I have recently begun a new project with SAFE International. I do not even like to call it a project; it is far too important to be called that but need to call it something. I have sat here staring at my computer for the last 30 minutes just thinking about what I might say. I just keep thinking about how I want and need victims of abuse to know that, “Your Story Matters, You Matter!” In my experience, over 25 years of trying to help people with what we call self-defence, it is so much more than that, but I continue to use that term since people seem to identify with it best, but what I aim for SAFE International to do is so far beyond that. I know people immediately think of physical training, which is a small part of it, but it is not the most critical. One particular aspect of the topic as a whole that eats at me is how sad it is, for obvious reasons that someone may not feel comfortable enough to share their personal story of abuse due to fear, shame, and blame on how they will be treated if they do. All these build over years and years to bring a feeling of being alone and isolated. It is beyond frustrating for someone like me and others I know who want to help women, and yes men, feel safe and secure in their daily lives. Whether a victim of domestic violence, human trafficking, or any form of abuse, you have a story others need to hear.
Despite the bombardment of stories of verbal, physical, and sexual abuse, we see daily on social media, the fact that most feel scared to share their story with even family or friends is tragic.

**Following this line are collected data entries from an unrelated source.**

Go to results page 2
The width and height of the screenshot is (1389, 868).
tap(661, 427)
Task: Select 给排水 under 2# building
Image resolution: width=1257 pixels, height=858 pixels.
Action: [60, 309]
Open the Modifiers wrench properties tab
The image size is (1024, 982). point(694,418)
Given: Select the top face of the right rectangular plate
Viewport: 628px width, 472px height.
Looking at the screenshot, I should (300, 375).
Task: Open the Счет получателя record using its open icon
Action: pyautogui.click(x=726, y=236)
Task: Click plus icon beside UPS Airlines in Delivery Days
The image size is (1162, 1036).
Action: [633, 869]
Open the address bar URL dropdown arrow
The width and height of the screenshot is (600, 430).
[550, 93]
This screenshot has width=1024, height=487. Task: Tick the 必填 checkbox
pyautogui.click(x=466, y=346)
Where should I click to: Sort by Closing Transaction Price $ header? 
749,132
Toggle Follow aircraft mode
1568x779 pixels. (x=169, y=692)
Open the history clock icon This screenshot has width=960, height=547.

I recall one discussion I had with a woman who had been in an abusive relationship, and when I asked her, “Do you feel as if you are the only one in this town experiencing this?” Her immediate body language and words confirmed that. We chatted for a while. I did my best to tell her about so many women we have taught and how they felt the same. Movements like #metoo have had a significant impact on women coming forward to share their stories, but I hope we can do so much more because we all have to despite those who want to shut you down with shame, blame, and denial. Making victims of abuse feel comfortable to share and be heard is where self-defence, violence prevention, conflict resolution must begin.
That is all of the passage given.